Sebi has come up with a seven-point plan to reduce such trades, while some moves in the Union Budget are also targeted to reduce such activities. (Representative image)

As per Sebi, retail investors lost Rs 52,000 crore in such activity in FY24 alone which necessitates a clampdown.

Regulatory moves discouraging retail investors’ derivative market bets may help the banking system garner the much-needed deposits, SBI Chairman Dinesh Kumar Khara has said.

Khara said the budget announcements like the tweaks on the short-term and long-term capital gains will not lead to much gains from a deposit accretion perspective.

Also Read: Futures & Options Saga: Experts Say Sebi Proposal To Reduce Volumes, Bring Down Volatility

“F&O (future and options) kind of things are being discouraged for the retail (investor) by the regulator. Those who are resorting to such kind of an instrument, they might come back to the banking system,” Khara told news agency PTI.

It can be noted that concerns over losses incurred by 90 per cent of investors in the derivative trades have led to fears of household savings being blown in speculation rather than being deployed for productive purposes among policymakers.
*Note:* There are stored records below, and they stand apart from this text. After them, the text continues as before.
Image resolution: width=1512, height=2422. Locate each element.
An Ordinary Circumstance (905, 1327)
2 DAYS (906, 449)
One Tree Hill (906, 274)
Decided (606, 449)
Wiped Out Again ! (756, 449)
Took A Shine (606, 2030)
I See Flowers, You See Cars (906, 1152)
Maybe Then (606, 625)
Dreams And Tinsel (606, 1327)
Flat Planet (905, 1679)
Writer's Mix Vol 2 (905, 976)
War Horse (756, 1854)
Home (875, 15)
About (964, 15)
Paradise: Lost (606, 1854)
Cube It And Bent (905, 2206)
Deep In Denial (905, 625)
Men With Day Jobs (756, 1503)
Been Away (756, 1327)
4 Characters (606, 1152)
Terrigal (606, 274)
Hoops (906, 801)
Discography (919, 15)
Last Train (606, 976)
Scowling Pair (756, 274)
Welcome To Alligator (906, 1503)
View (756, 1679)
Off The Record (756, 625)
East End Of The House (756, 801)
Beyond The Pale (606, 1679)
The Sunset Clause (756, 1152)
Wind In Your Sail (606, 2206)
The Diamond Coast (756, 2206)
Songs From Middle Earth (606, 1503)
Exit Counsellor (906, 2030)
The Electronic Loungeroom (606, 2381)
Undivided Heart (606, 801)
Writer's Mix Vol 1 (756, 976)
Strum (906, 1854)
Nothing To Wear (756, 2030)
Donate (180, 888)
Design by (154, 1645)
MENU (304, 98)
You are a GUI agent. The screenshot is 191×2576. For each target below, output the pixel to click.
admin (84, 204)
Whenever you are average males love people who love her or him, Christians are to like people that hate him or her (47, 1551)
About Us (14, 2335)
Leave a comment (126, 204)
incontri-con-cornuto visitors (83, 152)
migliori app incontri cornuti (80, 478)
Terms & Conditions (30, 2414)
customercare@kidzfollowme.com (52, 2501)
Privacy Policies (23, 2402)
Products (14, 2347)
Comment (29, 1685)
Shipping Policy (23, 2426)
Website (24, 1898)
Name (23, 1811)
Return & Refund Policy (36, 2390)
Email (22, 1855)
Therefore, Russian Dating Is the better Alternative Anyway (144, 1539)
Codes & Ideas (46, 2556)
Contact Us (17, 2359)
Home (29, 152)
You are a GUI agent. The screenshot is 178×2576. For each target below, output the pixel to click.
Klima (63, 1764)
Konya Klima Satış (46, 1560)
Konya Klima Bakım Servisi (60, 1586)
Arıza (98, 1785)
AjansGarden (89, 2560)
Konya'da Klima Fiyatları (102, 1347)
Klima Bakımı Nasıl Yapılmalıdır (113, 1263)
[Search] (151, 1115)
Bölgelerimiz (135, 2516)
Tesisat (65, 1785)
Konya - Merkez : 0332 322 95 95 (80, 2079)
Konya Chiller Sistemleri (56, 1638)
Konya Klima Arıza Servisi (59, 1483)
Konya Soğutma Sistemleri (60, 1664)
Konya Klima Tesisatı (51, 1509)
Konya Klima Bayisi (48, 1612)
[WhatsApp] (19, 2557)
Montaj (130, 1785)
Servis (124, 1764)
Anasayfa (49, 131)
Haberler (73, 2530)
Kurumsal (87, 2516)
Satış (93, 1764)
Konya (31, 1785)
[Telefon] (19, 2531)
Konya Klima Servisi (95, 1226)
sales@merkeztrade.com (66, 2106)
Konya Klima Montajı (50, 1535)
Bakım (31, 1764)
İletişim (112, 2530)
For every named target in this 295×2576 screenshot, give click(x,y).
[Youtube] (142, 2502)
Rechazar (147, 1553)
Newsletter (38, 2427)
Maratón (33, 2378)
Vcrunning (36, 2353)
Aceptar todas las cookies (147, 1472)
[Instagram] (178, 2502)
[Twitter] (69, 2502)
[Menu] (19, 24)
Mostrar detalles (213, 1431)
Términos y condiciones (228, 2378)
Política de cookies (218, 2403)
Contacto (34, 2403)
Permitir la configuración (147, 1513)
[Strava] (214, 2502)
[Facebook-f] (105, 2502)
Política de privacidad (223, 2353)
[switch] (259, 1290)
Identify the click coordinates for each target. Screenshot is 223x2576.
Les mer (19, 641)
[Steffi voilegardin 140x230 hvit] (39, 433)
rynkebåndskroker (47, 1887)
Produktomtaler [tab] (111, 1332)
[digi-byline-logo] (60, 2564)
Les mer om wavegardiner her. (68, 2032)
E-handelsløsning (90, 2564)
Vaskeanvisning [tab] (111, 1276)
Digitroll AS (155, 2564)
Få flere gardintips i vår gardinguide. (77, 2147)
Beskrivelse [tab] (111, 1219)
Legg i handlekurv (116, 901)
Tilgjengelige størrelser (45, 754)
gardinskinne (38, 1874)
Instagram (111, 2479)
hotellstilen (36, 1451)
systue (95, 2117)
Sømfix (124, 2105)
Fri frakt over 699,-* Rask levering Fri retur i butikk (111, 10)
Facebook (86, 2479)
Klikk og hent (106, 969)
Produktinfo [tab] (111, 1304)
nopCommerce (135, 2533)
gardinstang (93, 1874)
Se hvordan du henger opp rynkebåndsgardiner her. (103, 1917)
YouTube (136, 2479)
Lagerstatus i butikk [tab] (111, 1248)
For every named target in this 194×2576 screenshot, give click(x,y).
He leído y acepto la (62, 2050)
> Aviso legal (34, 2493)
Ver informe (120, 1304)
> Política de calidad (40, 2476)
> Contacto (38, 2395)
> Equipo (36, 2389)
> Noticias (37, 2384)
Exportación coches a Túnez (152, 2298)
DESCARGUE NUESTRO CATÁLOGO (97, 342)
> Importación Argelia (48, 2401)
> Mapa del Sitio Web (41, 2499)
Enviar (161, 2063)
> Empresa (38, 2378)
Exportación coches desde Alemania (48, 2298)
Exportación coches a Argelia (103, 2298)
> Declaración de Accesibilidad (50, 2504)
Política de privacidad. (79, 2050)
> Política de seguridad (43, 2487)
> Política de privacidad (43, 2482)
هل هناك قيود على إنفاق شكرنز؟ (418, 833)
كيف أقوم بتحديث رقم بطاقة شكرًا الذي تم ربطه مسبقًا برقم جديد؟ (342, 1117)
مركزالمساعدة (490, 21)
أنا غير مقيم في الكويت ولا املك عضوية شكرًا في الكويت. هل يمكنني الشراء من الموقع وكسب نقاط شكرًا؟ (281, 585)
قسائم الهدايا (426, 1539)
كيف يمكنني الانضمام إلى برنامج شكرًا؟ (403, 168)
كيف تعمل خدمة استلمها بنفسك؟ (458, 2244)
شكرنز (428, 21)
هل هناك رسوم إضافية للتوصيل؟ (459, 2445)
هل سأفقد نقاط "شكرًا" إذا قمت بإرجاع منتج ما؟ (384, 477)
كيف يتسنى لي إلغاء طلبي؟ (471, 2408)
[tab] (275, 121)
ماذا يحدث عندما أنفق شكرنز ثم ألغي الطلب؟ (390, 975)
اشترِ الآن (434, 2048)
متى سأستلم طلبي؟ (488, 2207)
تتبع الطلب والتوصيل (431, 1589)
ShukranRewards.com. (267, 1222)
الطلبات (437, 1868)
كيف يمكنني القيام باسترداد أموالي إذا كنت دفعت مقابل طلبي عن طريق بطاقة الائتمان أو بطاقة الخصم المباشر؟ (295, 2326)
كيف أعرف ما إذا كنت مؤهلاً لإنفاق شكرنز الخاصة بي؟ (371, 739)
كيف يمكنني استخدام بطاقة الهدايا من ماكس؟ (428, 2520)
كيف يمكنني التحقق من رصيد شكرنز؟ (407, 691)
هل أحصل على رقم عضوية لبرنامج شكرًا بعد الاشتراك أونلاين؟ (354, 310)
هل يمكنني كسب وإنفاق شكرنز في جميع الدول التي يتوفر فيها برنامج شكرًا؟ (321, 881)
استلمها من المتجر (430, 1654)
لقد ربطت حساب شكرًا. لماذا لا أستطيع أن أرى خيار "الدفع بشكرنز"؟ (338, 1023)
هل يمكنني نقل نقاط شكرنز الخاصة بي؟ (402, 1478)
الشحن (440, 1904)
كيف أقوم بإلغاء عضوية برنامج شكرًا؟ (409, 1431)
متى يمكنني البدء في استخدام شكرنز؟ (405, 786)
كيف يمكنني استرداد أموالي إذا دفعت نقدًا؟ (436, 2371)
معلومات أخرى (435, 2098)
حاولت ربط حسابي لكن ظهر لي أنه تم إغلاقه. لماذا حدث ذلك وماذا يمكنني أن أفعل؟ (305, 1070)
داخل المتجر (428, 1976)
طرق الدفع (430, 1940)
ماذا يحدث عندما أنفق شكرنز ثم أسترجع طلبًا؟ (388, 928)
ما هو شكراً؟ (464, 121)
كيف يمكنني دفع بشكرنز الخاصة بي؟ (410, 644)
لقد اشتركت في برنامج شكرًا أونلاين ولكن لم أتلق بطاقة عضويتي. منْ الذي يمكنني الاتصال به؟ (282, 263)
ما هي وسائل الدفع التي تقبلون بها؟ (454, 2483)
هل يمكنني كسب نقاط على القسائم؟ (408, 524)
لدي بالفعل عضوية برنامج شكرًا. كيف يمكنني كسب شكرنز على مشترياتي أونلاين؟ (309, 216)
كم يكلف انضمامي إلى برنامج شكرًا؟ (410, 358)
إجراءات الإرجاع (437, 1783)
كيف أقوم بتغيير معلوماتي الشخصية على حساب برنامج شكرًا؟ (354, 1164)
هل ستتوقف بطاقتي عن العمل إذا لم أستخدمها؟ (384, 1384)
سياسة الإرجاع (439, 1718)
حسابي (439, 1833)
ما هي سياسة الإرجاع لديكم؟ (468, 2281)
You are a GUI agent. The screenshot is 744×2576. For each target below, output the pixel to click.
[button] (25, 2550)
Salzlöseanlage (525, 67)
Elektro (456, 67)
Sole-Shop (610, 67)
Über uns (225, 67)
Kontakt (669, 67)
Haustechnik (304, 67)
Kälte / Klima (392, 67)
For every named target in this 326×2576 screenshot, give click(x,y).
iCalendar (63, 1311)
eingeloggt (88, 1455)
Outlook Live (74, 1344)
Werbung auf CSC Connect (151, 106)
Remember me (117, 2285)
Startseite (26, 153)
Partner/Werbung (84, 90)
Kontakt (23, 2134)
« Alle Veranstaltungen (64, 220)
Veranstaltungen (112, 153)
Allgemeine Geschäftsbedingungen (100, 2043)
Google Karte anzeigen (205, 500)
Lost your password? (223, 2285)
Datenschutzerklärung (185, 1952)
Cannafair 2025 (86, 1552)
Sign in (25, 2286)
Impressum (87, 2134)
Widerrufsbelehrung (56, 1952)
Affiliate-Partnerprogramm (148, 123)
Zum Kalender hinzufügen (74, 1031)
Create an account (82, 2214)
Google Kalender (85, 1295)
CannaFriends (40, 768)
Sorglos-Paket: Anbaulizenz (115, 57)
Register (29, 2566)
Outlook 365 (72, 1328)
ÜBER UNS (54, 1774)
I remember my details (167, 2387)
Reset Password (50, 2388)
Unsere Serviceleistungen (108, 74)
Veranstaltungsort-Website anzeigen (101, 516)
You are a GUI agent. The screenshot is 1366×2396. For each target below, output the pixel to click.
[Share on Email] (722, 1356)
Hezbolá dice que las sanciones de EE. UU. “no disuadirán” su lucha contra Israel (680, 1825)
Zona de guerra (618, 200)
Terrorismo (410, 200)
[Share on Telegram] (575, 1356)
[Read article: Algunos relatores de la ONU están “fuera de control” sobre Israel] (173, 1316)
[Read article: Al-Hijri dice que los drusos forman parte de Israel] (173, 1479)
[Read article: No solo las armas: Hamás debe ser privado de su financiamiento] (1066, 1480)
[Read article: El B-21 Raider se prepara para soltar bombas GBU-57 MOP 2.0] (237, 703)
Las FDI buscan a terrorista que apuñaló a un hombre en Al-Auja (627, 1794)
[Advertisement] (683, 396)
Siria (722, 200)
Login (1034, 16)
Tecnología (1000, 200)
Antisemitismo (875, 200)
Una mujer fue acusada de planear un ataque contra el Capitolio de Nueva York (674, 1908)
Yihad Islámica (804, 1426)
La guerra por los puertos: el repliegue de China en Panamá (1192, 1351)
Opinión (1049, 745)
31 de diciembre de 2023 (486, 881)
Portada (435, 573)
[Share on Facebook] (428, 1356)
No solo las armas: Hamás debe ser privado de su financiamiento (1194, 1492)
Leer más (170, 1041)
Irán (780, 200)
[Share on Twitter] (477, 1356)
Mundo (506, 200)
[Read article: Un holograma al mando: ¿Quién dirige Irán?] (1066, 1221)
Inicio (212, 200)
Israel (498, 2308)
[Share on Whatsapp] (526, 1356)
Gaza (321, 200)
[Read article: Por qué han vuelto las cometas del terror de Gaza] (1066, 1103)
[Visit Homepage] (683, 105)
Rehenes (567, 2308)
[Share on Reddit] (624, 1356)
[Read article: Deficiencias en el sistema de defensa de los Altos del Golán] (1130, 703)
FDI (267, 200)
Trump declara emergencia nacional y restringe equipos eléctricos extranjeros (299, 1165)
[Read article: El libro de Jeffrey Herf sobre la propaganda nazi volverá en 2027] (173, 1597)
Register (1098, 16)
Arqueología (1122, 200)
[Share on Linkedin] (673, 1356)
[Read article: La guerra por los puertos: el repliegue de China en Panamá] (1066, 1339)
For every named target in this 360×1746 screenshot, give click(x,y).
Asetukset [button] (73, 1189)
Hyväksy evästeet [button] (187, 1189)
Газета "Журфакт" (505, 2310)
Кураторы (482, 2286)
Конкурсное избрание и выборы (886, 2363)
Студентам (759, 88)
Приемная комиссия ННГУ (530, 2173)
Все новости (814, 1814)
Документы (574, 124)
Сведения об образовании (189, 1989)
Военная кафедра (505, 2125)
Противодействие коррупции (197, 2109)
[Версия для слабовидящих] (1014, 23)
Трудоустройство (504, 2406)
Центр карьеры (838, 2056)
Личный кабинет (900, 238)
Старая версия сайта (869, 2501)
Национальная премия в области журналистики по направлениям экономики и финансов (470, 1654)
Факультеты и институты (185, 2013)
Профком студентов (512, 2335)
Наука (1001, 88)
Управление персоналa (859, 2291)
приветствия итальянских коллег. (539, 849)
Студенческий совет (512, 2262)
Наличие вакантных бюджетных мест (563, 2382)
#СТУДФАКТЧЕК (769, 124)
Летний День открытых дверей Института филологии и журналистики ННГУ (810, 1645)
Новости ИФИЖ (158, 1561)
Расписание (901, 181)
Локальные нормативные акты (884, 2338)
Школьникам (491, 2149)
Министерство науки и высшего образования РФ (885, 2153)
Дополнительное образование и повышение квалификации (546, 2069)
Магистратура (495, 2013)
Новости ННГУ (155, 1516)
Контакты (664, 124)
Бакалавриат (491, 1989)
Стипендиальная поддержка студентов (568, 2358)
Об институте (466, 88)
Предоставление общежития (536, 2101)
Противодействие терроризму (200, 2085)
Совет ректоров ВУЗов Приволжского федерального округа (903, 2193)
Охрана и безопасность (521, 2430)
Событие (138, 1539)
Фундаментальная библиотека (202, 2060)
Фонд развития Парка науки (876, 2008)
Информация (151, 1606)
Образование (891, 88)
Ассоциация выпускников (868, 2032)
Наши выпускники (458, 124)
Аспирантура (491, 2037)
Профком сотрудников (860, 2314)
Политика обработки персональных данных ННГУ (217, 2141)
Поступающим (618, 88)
As per capital markets regulator Sebi, retail investors lost Rs 52,000 crore in such activity in FY24 alone which necessitates a clampdown.

Recently, Sebi chairperson Madhabi Puri Buch said households are losing up to Rs 60,000 crore a year in the problematic futures and options segment.

Sebi has come up with a seven-point plan to reduce such trades, while some moves in the Union Budget are also targeted to reduce such activities.

Key proposals include; increasing minimum contract size, reducing the number of weekly options contracts, upfront collection of option premiums and limiting the number of strike prices on expiry day.

Slow Deposit Growth

For the last three years, the deposit growth is unable to keep pace with credit expansion, and Khara said the money is going into alternative avenues like capital markets.

He, however, stressed that the bank account is the primary avenue for parking the savings and continuing to attract interest, and reminded that there was a phase of deposit growth trailing credit growth in 2011 as well witnessed by the banking system.

At present, concerns are being raised about the wedge between the deposit and credit growth leading banks to go slower on granting loans, which can be detrimental for the overall economic growth.

SBI, the country’s largest lender which commands over a fifth of market share, is targeting a credit growth of 15 per cent in FY25 and a deposit growth of 8 per cent, Khara said.

Stating that the bank will try to get the deposit growth at 10 per cent, he made it clear that the credit growth target can be achieved even with a slower pace of deposit growth of 8 per cent due to its liquidity position.

The bank chose to deploy excess deposits in the past into its investment book and is currently unwinding the same as it caters to the credit demand, Khara said.

He said the bank’s liquidity coverage ratio stands at 128 per cent and it has decided to keep it over 110 per cent.